Instructions to follow → Please give back exactly the line with "Where should I" and each line after it through the end of the material, leaving out the pictures.

Exercise material →
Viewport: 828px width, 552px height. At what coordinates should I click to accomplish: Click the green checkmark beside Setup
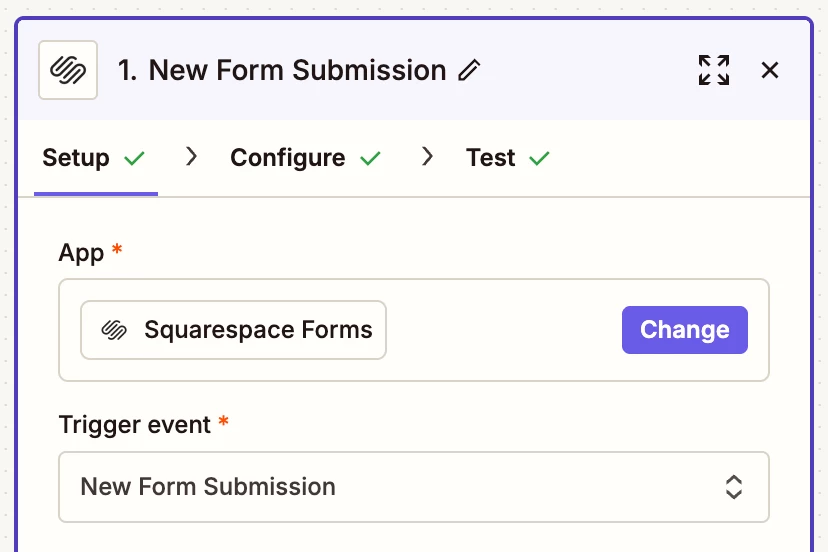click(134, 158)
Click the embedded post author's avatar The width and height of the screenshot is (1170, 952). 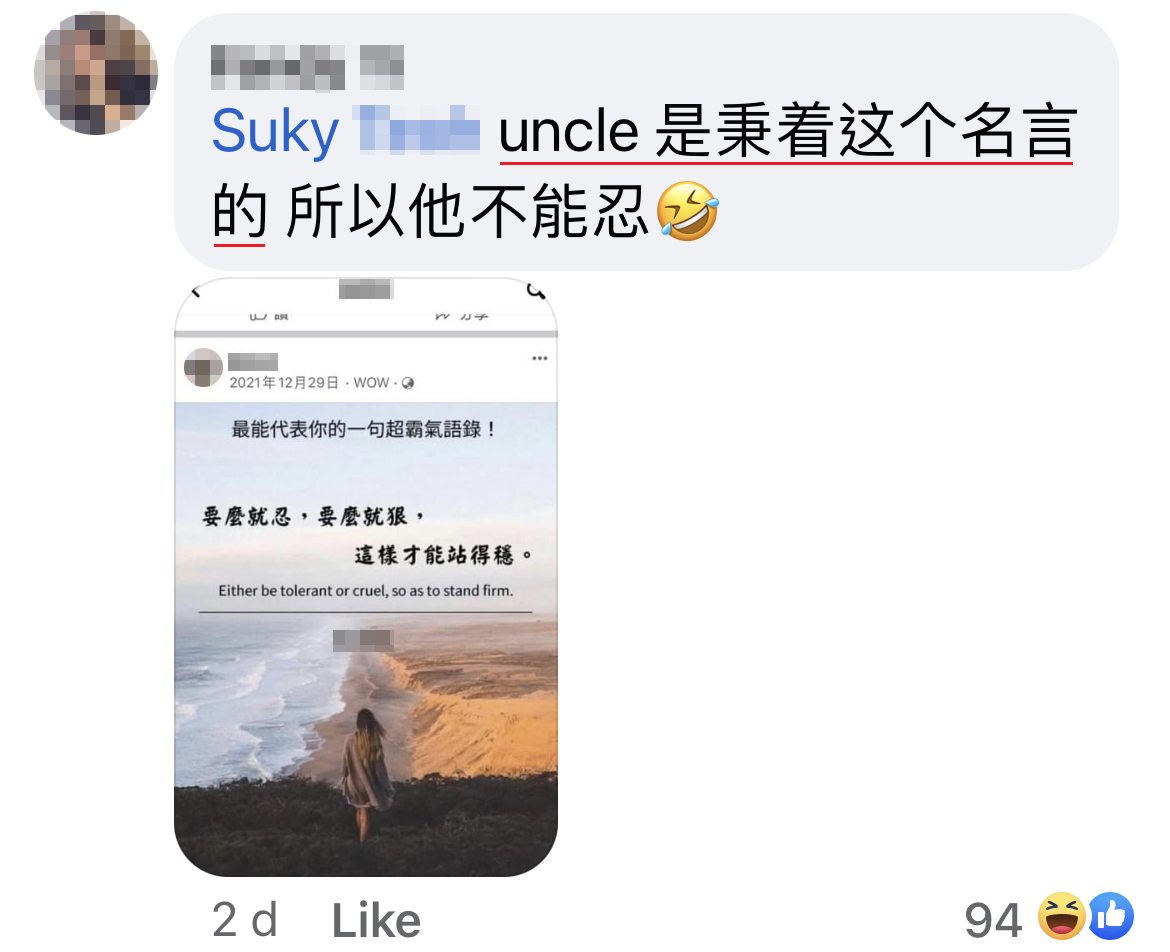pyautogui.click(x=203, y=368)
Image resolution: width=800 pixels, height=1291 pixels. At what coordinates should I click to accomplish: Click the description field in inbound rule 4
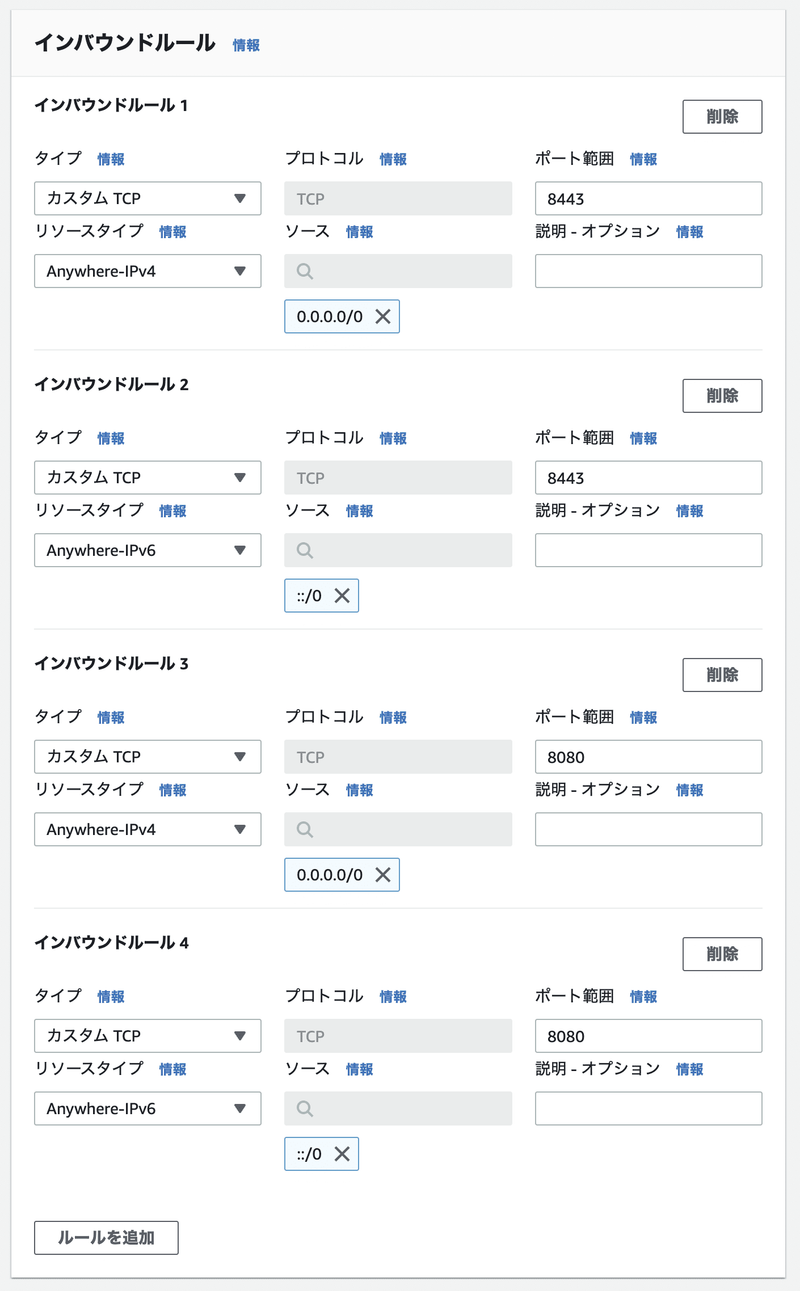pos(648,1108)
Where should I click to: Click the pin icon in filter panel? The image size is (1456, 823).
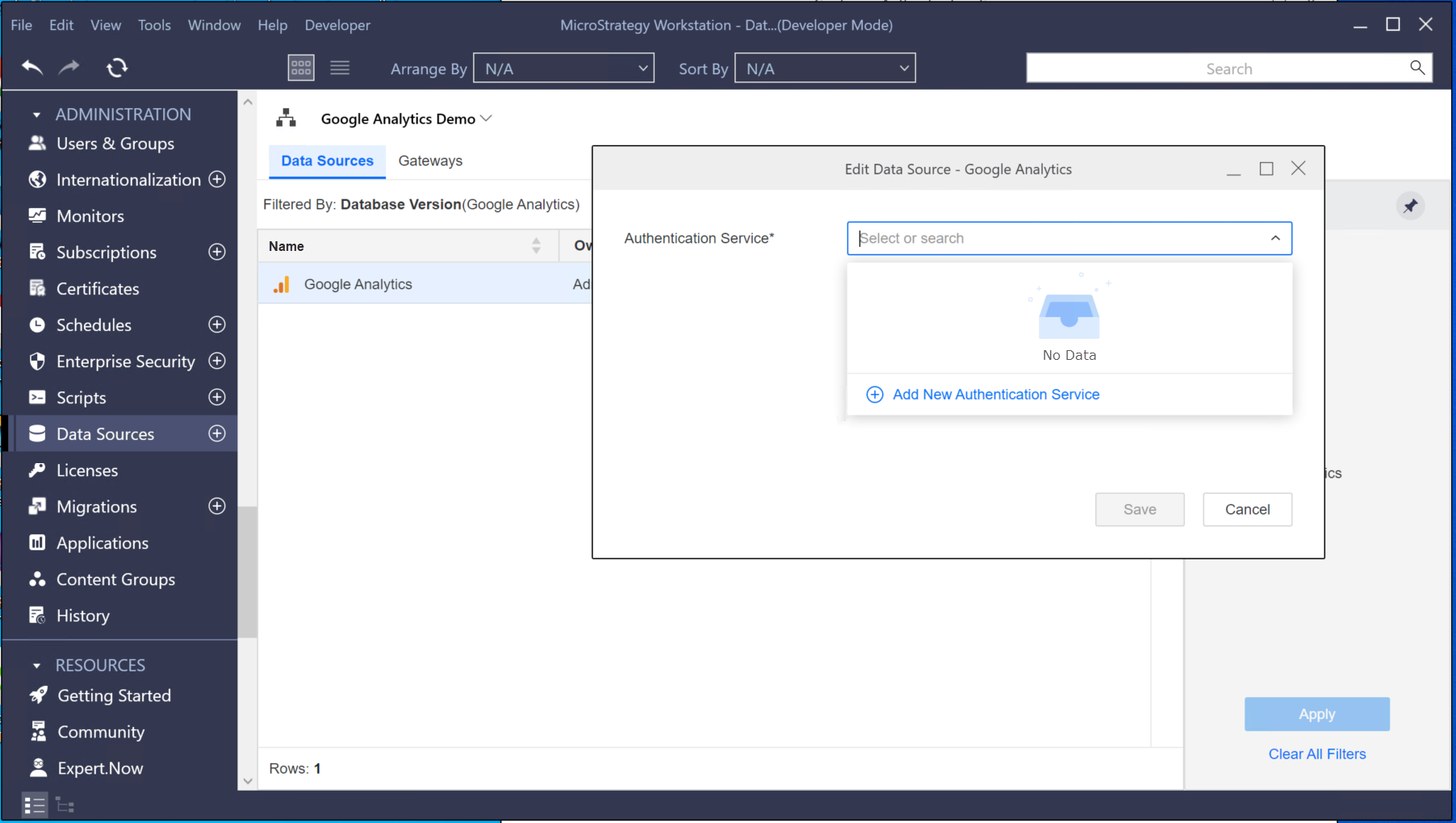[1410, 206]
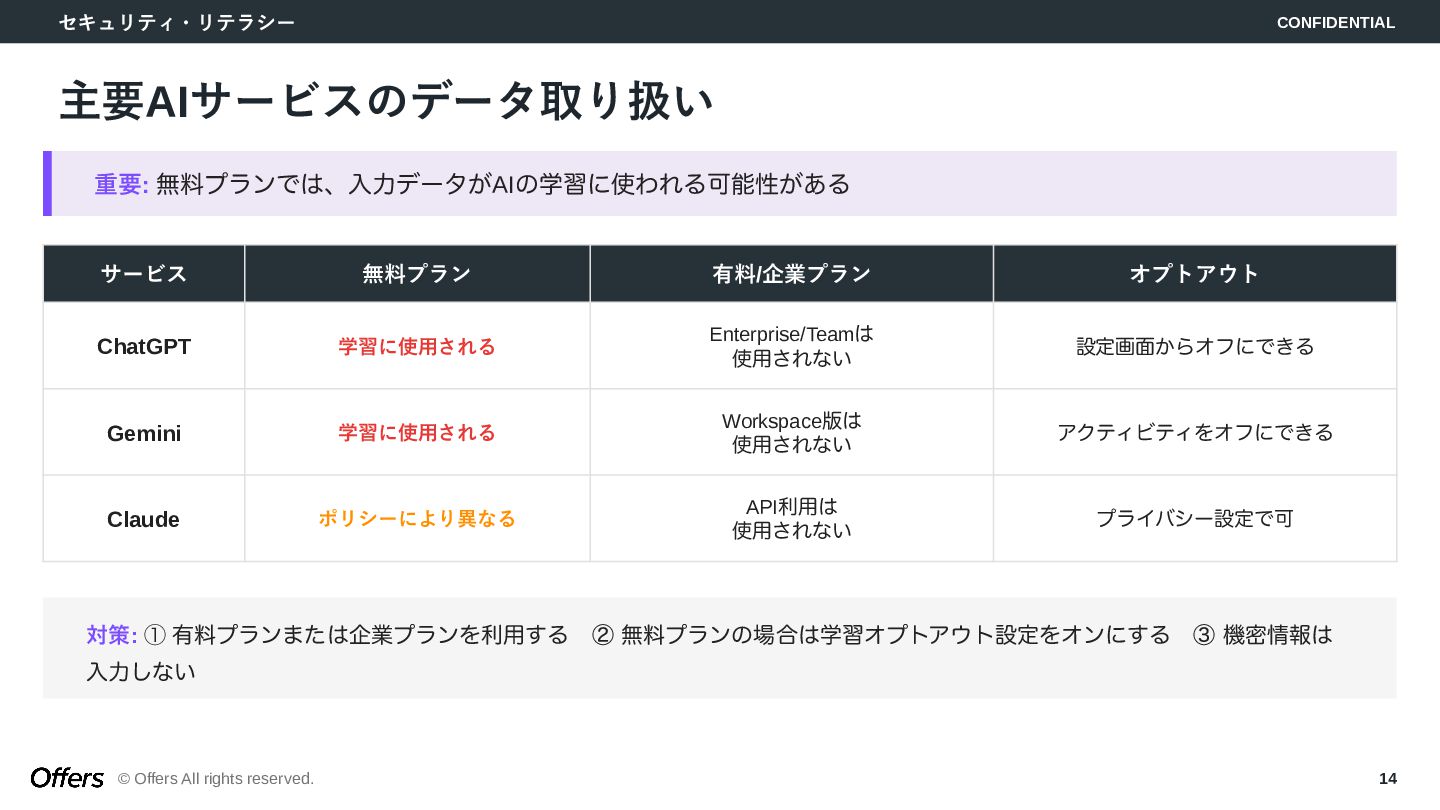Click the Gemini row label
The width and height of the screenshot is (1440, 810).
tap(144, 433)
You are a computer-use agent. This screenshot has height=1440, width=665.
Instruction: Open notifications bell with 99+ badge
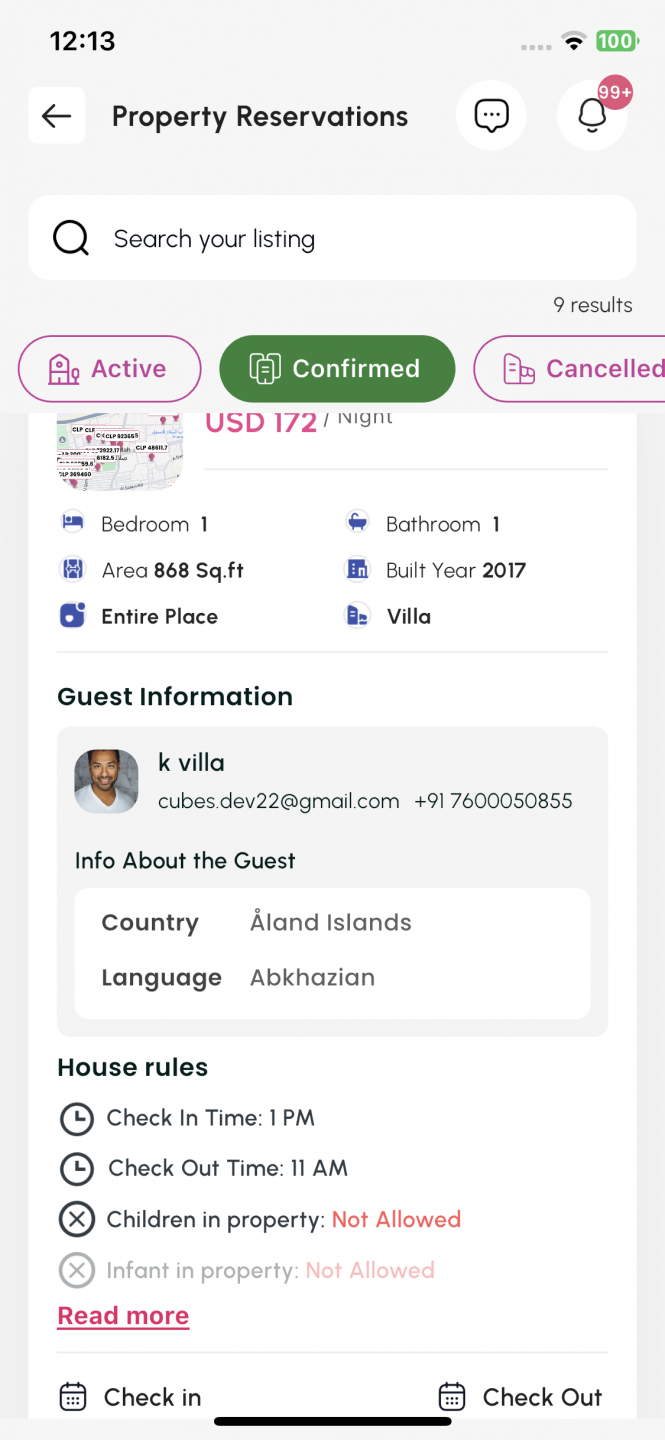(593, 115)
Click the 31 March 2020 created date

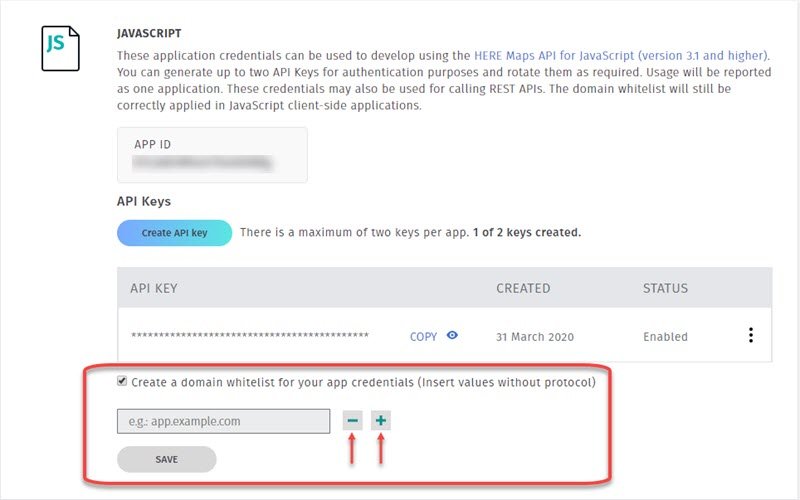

Expected answer →
Where should I click to: Click the pin icon in filter panel? The image size is (1456, 823).
[1410, 206]
Click the Gemini row label
The width and height of the screenshot is (1440, 810).
tap(144, 433)
You are a computer-use agent. This screenshot has height=1440, width=665.
Instruction: Open notifications bell with 99+ badge
(593, 115)
Click the 31 March 2020 created date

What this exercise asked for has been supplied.